Unerwünscht breites Kornspektrum
Die häufig zum Einsatz kommenden Prallmühlen erzeugen oftmals ein unerwünscht breites Kornspektrum während des Mahlvorgangs. Aus diesem Grund sind Hersteller in der Regel dazu gezwungen, das Produkt vor dem Verpacken zu sieben, um die Produktqualität einzustellen. In diesem nachgelagerten Verarbeitungsschritt bereiten die niedrigen Temperaturen, mit denen das Produkt aus der Mahlanlage austritt, jedoch Probleme: Die Feuchtigkeit der umgebenden Luft kondensiert an den Produktpartikeln und es kann zu Verklumpungen kommen. Das Material lässt sich in diesem Fall nicht direkt weiterverarbeiten. Es muss so lange zwischengelagert werden, bis es über der Taupunkttemperatur der Umgebungsluft liegt. Diese Zwischenlagerung ist ineffizient: Sie verzögert die Produktion, bindet Kapazitäten und kann eine Trocknung der Partikel erfordern bevor sie gesiebt und verpackt werden können.
Kryogene Vermahlung optimiert
Basierend auf seiner Prallmühle Condux hat Netzsch Trockenmahltechnik den Prozess der sog. kryogenen Vermahlung – auch Kaltmahlung genannt – optimiert. Das verbesserte Verfahren integriert nun alle Prozesse, von der Kühlung des Rohmaterials über die Vermahlung bis hin zu einer Inlinesiebung, in einem inerten Kreisgassystem.
Nach der Vermahlung gelangt mit dem Eintrag des Mahlguts zunächst Stickstoff in die Siebanlage. Mithilfe einer Kreisführung des Prozessgases im Siebkreislauf lässt sich innerhalb kürzester Zeit eine inerte, trockene Atmosphäre erzeugen. Sie ermöglicht eine effiziente, störungsfreie Inlinesiebung und Inlineverpackung ohne Verzögerungen im Prozess, denn das frisch vermahlene Produkt kann nach dem Abscheider (Filter bzw. Zyklon) direkt auf die Siebmaschine aufgegeben werden.
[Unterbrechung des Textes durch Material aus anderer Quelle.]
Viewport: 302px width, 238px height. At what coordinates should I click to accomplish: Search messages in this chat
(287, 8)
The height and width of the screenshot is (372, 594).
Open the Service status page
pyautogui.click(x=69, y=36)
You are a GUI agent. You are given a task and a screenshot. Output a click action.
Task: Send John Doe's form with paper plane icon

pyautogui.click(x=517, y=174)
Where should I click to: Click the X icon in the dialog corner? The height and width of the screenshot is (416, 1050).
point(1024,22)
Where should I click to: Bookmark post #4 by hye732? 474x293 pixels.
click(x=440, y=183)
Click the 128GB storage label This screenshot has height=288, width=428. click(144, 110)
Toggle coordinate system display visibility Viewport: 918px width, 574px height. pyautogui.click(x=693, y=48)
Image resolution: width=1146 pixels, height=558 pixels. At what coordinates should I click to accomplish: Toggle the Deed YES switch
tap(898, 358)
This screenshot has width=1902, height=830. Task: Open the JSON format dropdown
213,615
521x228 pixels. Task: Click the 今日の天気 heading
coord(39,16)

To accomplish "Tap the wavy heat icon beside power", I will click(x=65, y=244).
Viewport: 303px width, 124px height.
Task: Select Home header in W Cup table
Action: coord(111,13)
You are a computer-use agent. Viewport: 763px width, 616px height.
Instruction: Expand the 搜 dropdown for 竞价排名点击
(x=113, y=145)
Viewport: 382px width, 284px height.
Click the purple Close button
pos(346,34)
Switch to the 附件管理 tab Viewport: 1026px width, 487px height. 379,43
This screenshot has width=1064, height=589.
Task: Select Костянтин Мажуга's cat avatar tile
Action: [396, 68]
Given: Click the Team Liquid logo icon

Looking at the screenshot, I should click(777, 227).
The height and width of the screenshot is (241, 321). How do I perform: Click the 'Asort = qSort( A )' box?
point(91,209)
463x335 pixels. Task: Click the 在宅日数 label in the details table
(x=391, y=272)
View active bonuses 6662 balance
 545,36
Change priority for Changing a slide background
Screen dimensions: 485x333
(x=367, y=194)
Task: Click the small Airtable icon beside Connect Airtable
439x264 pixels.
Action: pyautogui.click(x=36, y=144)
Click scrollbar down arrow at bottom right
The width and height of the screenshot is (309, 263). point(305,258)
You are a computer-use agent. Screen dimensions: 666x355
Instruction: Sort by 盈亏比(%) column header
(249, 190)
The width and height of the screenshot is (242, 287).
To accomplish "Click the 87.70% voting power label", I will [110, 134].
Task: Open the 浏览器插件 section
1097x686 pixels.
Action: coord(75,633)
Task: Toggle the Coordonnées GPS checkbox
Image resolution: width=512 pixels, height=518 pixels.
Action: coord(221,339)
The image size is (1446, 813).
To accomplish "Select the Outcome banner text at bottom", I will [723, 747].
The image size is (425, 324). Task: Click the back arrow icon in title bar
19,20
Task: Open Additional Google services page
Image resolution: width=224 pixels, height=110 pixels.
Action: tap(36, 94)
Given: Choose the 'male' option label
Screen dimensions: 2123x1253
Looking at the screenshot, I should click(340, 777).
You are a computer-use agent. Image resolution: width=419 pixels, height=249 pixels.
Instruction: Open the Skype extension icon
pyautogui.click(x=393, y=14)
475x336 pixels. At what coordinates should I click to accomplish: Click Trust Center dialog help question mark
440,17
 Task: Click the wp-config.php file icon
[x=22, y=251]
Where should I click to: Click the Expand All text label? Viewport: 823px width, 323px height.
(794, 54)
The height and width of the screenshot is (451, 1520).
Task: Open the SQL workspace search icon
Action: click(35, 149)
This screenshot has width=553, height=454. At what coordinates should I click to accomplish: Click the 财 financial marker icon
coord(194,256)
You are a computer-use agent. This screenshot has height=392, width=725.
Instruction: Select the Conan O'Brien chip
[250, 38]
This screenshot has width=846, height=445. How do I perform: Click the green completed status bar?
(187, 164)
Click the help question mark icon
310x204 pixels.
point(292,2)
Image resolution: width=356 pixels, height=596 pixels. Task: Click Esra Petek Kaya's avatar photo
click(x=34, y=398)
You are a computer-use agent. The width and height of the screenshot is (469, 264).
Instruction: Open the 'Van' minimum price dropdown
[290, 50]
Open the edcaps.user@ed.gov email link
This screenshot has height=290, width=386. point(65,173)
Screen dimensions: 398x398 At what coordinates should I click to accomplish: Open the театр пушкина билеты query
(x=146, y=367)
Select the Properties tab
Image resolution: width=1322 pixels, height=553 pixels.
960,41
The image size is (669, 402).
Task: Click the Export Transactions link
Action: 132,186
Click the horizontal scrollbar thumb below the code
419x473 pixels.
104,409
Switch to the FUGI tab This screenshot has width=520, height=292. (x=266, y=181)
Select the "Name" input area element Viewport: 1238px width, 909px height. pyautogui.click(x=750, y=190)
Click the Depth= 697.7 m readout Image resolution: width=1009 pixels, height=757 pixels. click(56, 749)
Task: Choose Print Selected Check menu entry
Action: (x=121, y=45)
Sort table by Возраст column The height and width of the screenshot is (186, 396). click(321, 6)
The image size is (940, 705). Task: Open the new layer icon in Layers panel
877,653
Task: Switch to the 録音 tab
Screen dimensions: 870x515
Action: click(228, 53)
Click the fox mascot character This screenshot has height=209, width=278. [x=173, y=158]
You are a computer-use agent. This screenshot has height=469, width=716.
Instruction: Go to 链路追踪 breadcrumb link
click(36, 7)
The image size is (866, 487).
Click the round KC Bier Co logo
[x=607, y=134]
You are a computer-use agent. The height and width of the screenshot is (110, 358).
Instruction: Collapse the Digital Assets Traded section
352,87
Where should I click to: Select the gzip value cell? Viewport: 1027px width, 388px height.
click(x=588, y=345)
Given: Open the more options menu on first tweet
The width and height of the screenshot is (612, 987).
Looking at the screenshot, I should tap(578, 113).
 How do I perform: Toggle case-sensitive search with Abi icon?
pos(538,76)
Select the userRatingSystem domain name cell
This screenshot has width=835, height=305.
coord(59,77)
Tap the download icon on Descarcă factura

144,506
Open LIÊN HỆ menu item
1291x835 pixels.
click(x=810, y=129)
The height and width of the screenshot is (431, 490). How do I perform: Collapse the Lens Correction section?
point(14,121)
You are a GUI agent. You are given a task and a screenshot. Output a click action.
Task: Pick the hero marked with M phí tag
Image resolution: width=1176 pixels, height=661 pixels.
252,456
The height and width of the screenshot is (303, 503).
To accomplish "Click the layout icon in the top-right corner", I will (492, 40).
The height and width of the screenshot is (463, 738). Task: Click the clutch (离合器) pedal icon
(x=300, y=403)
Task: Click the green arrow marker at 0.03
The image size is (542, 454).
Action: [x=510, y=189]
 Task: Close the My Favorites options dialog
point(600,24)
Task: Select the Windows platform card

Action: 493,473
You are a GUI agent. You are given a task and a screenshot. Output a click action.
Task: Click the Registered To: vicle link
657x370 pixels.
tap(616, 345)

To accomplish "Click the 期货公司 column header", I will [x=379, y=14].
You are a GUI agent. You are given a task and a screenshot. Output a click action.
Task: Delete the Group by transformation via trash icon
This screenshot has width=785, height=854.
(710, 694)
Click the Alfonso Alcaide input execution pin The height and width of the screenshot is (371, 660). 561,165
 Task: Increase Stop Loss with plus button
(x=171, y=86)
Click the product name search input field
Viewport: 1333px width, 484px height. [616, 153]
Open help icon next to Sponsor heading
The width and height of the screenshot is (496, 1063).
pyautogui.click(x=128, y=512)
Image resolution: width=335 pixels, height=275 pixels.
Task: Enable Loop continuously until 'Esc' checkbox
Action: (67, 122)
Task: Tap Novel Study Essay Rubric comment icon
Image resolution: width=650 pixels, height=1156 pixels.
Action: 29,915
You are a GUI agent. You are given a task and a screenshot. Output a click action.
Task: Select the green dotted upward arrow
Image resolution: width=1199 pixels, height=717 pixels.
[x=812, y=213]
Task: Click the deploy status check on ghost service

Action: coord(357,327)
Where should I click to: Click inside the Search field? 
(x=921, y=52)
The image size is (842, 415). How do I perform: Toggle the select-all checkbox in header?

Zum Einsatz kommen Siebmaschinen mit Luftstrahlabreinigung, deren Siebdecks pneumatisch mithilfe von Prozessgas des integrierten Kreisgasgebläses gereinigt werden. Das Prozessgas wird unterhalb der Siebeinlagen zugeführt und bewirkt dort eine Fluidisierung des Mahlgutes, ähnlich wie in einem Luftstrahlsieb. Ein abnehmendes Druckgefälle zwischen Ober- und Unterseite des Siebdecks stellt den Produkttransport durch das Siebgewebe sicher. Durch die optionale Integration mehrerer Siebdecks lassen sich entsprechend den Wünschen des Anwenders zahlreiche Fraktionen gleichzeitig herstellen. Das für die Luftstrahlabreinigung benötigte Gebläse arbeitet hierbei in einer Kreisgasführung.
Kondensation ade!
Aufgrund der zugeführten Energie durch das Kreisgasgebläse erfährt das geförderte Gas eine Temperaturerhöhung. Das erwärmte Prozessgas tritt durch die Luftstrahlabreinigungsdüsen unterhalb der Siebflächen auf die frisch gemahlenen, kalten Produktpartikel. Auf diese Weise erwärmt sich das Mahlgut soweit, dass es nach dem Verlassen der Siebmaschine zu keiner weiteren Kondensation an der Oberfläche der Partikel kommt.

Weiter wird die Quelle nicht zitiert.